Matching patterns for folder names in a path, excluding a chunk of the path from matching?

760 Views Asked by At

Assume an initial (Unix) path [segment] like /var/log. Underneath this path, there might be an entire tree of directories. A user provides a pattern for folder names using Unix shell-style wildcards, e.g. *var*. Folders following the pattern underneath the initial path [segment] shall be matched using a regular expression given a full path as input, i.e. the initial path segment must be excluded from matching.

How would I build a regular expression doing this?


I am working with Python, which offers the fnmatch module as part of its standard library. fnmatch provides a translate method, which translates patterns specified using Unix shell-style wildcards into regular expressions:

>>> fnmatch.translate('*var*')
'(?s:.*var.*)\\Z'

I would like to use this for constructing my regular expressions.

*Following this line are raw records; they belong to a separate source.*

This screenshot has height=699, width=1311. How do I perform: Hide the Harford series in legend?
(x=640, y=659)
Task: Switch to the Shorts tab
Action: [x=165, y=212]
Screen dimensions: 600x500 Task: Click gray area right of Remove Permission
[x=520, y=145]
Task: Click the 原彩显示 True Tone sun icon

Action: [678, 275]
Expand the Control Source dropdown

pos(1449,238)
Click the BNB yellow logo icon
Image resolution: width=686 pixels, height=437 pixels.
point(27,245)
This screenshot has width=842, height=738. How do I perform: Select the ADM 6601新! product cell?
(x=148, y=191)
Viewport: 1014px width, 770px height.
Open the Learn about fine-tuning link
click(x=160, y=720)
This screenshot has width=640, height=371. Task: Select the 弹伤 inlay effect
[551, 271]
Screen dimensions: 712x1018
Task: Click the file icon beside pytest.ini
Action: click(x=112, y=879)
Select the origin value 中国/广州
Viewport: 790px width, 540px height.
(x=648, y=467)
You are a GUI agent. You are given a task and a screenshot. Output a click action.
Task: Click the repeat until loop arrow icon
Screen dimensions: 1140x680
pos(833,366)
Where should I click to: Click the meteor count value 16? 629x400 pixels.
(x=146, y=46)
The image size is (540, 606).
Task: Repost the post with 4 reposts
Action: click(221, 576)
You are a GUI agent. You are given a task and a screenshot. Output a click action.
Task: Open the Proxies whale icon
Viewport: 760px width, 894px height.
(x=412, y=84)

Matching input paths could look this this:

  • /var/log/foo/var/bar
  • /var/log/foo/avarb/bar
  • /var/log/var/

Not matching input paths could look like this:

  • /var/log
  • /var/log/foo/bar

The underlying issue is that I have to provide the regular expression to a third-party module, pyinotify, as input. I can not work around this by just stripping the initial path segment and then matching against the remainder ...

1

There are 1 best solutions below

0
On BEST ANSWER

You should be able to do a negative look behind like so:

(?<!^\/)var

Both positive and negative look behinds are really useful when doing regex. Also here is an interactive example so you can get a feel on how it works with visual feedback: https://regex101.com/r/52sZjw/1 another example https://regex101.com/r/F023eD/1/ Not exactly sure how you can use this with fnmatch. It really looks like you might end up building the strings yourself, that is when the users input will match part of the path you want to exclude.